The major risk factor for infection with hepatitis C virus in this study was the age of the individual. HCV was found to be common among individuals over 50years (OR=9·33, P = 0·0021). This is very similar to what was obtained in Ebolowa in the Southern Region of Cameroon[14]. Though it may appear as if as the elderly pass away the prevalence of the infection in the population will drop, but that is often not the case as observation from two independent studies on the same population in different time frames has shown otherwise. For example, a study that was done on the Pygmy and Bantu population in the East region of Cameroon reported a seroprevalence of 18.6% in 1995[15] and another independent study on the same population in 2007 reported a seroprevalence of 21·0%[13]. The increasing prevalence with age supports the hypothesis of Pépin et al. (2010) which suggest that these individuals were present in a time frame where large immunization campaigns were organized against some tropical diseases that were more prevalent at the time such as African Trypanosomiasis and other treponemal diseases like syphilis and most importantly before the implementation of blood screening for the virus prior to transfusion by the WHO. Other risk factors that were not found to be significant in this study were medical interventions in the form of surgery (OR= 4·25, P = 0·0882), traditional scarification (OR=0·55, P = 0·4192) and blood transfusion (OR=2·07, ρ=0·3096).
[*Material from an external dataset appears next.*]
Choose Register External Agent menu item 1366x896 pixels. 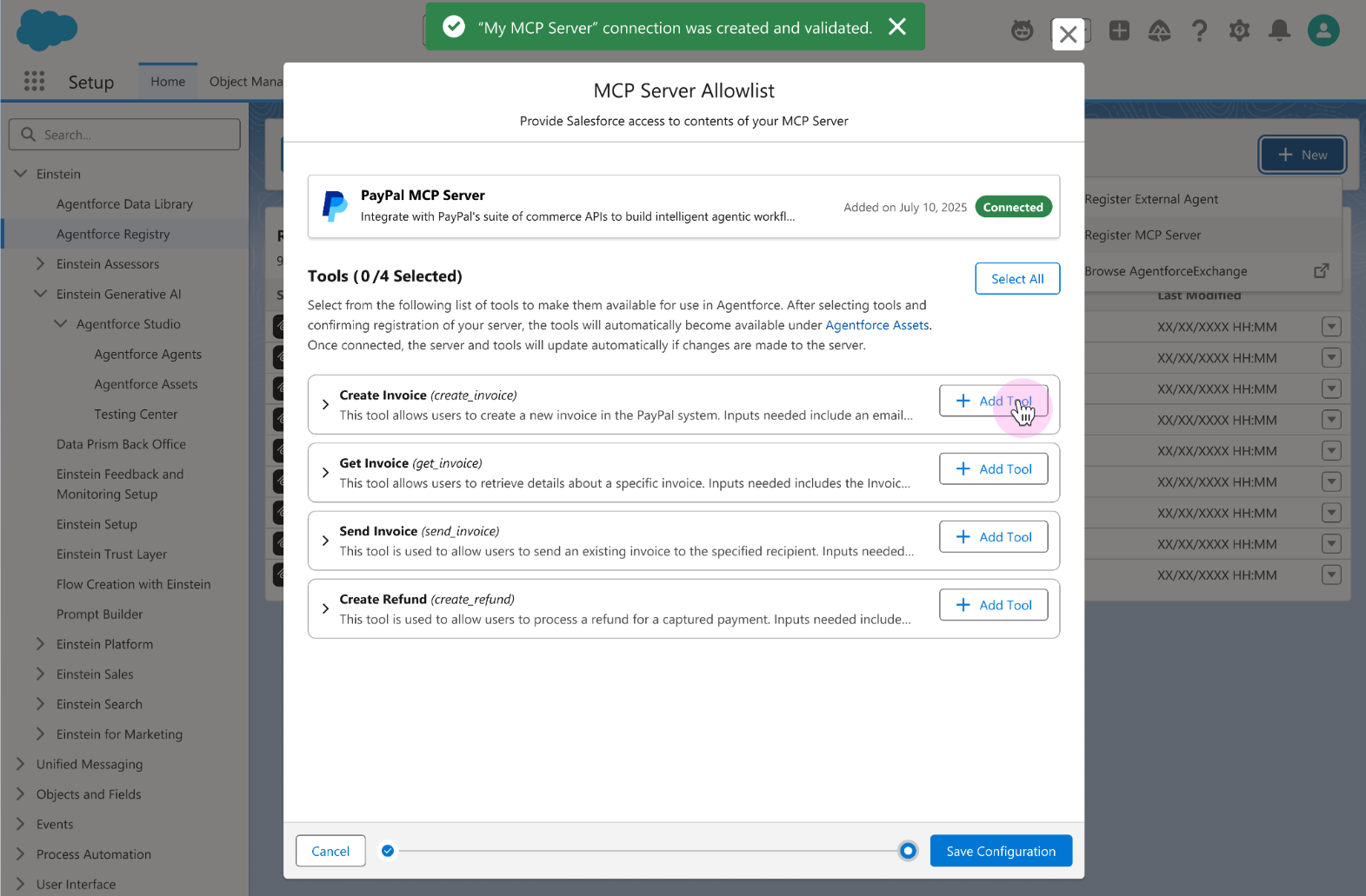tap(1151, 199)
This is very contrary to what was observed in the Southern region of Cameroon[14]. From the study, it was observed that being HIV-positive is not a predisposing factor to infection with hepatitis C virus (OR=0·50, P = 0·5050).

5. Conclusions

A positive result for anti-HCV antibodies gotten with an immuno-chromatographic rapid strip test does not warrants that treatment should begin. False positive results are common. Therefore the presence of the disease should be investigated further using a more sensitive and specific assay prior to treatment. Although PCR assays are very expensive to be incorporated into hospital setting in Cameroon, an ELISA which is less expensive and more affordable can be implemented to give more valid results. A negative result too does not exclude the presence of the infection. If symptoms persist, then the infection should be investigated further with a PCR assay. It is important that diagnosis should be done together with the patient medical history since the major risk factors for infection with the virus in the North West Region of Cameroon is the age of the individual. Despite the relative high prevalence of HIV in the North West region, the seroprevalence of coinfection with HCV among HIV patients is low (0·9%) owing to the different demographic nature of both diseases and being HIV-positive is therefore not a major risk factor for infection with hepatitis C virus.

ACKNOWLEDGEMENTS

This study was funded by Mr Tebit Mudoh Thomas, Mrs Tebit Mamo, Mr Che Venatus Sanigong and Mrs Medjuine Beatrice. Writing assistance by Dr. Julius Atashili is deeply appreciated. We extend our sincere gratitude to the staff of FHS (UB), Centre Pasteur du Cameroun, Mbingo Baptist Hospital and Nkwen Baptist Health Center.